START Task input

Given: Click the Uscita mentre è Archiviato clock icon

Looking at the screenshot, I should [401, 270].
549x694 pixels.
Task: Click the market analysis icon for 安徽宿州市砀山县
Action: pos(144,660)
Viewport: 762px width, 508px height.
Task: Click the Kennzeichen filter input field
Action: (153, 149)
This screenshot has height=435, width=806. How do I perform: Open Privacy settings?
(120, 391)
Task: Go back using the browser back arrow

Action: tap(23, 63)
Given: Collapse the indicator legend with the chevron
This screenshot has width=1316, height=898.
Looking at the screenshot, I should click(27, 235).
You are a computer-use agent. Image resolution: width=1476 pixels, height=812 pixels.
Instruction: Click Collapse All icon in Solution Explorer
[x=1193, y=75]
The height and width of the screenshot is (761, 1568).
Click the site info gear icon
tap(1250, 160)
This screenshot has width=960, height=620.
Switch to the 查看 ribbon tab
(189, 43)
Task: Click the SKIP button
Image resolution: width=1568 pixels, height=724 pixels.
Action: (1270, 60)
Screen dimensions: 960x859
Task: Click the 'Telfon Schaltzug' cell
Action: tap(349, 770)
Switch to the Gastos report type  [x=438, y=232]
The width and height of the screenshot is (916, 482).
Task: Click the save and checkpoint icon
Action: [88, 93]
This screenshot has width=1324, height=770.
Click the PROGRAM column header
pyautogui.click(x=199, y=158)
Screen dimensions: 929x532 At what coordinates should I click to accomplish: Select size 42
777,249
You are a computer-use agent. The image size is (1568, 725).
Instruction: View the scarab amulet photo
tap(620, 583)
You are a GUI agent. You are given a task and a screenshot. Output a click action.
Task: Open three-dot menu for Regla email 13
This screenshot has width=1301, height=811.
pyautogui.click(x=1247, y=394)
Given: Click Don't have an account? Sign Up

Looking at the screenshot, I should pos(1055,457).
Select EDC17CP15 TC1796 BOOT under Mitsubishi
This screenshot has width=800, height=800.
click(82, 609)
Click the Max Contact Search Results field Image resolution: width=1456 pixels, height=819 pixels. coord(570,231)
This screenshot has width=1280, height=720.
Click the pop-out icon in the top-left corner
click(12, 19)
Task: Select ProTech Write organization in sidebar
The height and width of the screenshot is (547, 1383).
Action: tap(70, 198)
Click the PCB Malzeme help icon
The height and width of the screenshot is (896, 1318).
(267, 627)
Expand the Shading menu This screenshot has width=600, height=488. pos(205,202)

END Task input

Task requirements: Rescale the lines from the one containing "Click the PCB Malzeme help icon" through the last line, both included. Repeat each line in full, requests too, with every coordinate in the answers multiplied by 1.2 and rounded to a whole number, halves rounding up.

Answer for the task:
Click the PCB Malzeme help icon
The height and width of the screenshot is (896, 1318).
(320, 752)
Expand the Shading menu This screenshot has width=600, height=488. pos(246,242)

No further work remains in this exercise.